Dick Harmon: Poppinga family hit the jackpot when it comes to athletic gene pool
PROVO — How many fathers can say they had three sons who were on Super Bowl rosters?
I'd imagine such a list would be extremely small.
But that's the case with Dennis Poppinga, a former BYU tight end in the early '70s, now directing the recreation department for Evanston, Wyo.
His sons Casey (Wyoming, Utah State and Philadelphia Eagles), Brady (BYU, Green Bay Packers) and Kelly (Utah State, BYU, Arizona Cardinals) all were on rosters of teams that played in Super Bowls.
"Yeah, but I'm the only one that actually won a Super Bowl," said Brady, a little tease in his voice.

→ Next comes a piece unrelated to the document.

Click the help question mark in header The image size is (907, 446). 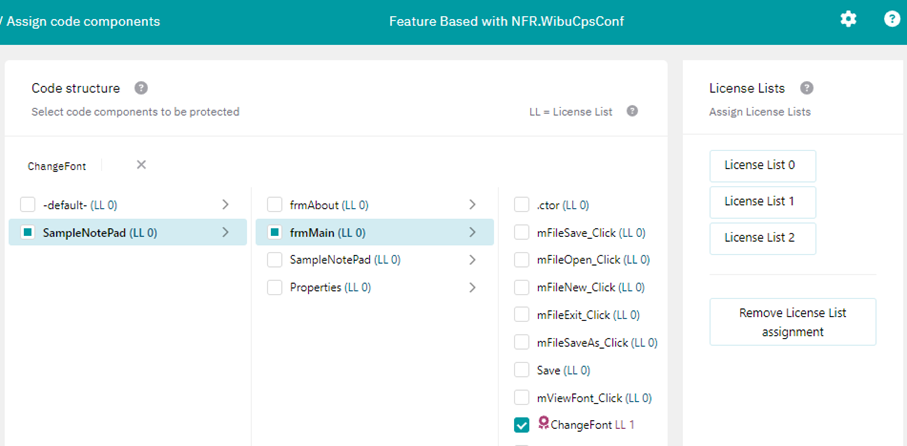[x=892, y=19]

"Actually, we are very fortunate. When you consider there are 32 NFL teams and only two make it to the Super Bowl every year, it is very unusual."
Kelly, the youngest, signed with Miami as an undrafted free agent. He did not suit up for Arizona's 2008 Super Bowl against the Steelers, but he was one of the eight practice squad players on the sidelines during the contest.
Brady admitted the Poppinga gene pool is very unique and has to be the reason for the family's athletic success. Their three sisters — Tara, Krista and Alicia — all played volleyball.
"We've all had a good speed-to-size ratio and it has also taken a lot of very hard work," said Brady.
The Poppinga brothers are known for their size, intensity and enthusiasm.
Their emotions border on the "going rabid" side. The father, Dennis, is 6-foot-5.
Brady said the Poppingas were blessed with very strong — how could we put it — hamstring and upper gluteus maximus muscle fiber that leads to extremely explosive short-burst speed. Those muscles are the strongest in the human body.
"We have very big, powerful butts," is how Brady put it, bluntly.
Two of the Poppinga brothers, Casey and Brady, will be featured in the annual Poppinga football camp at Evanston on July 8 (see www.poppinga51.com for more information). Kelly, recently hired as a linebackers coach at BYU by Bronco Mendenhall, is prohibited by NCAA rules from involvement and access to potential recruits off campus.
"Both my parents have good size," Brady said. "Tara played at USU and Krista played at Wyoming and Alicia could have played basketball or volleyball in college. It's been very prominent in our family to be involved in athletics. And it is a matter of genetics."
Aside from Brady's most recent success, donning a Super Bowl ring after the Packers' 31-25 win victory over the Pittsburgh Steelers, the biggest Poppinga news is having little brother Kelly added to Mendenhall's staff.
"It is a perfect fit," said Brady, who was one of Mendenhall's first BYU players to make it to the NFL following Bronco's arrival as defensive coordinator from New Mexico.
"There is not a better fit, and I'm not saying that because he's my younger brother," said Brady. "I know how Bronco operates, and I know how my brother operates, and I always figured they ended up coaching together once he was a graduate assistant.
"Kelly is capable of communicating exactly what Bronco expects from players in terms of effort, intensity and execution because he played for him and understands every aspect of it, from conditioning to practice and game play.
"Kelly fits that to a 'T.' He has a lot of passion and he loves BYU and if you put it all together, he's going to do a lot of good things. I've already had feedback about how well he's done recruiting and how players have reacted to him as a coach. I think he has a bright future as a coach under Mendenhall, and players have already seen improvement in their games from working with him."
Asked about BYU's venture into independence in football, which officially begins on Friday, Brady said that move was also expected and needed by the university.
"Right now, it is the best move of all the options they had before them. They can pretty much control all their TV and bowl revenue, and the exposure they will receive from ESPN will be unprecedented and can only be a very big positive.
"BYU was the flagship team that was bringing in attention and revenue to the Mountain West and WAC, but they had to share it. Now they will be more visible and keep what they earn," he said.
"It was so hard to get BYU on The mtn, Versus and the other stations. They didn't have the exposure or availability. Everybody loves them; I've heard a lot of positive things from people in the NFL, from coaches and other players. They enjoy watching the brand of football BYU plays.
"If they can play well, consistently win and build it up so they can have a chance at a BCS bowl or a national championship, independence is something you have to look at and take that opportunity when it presented itself," Brady said."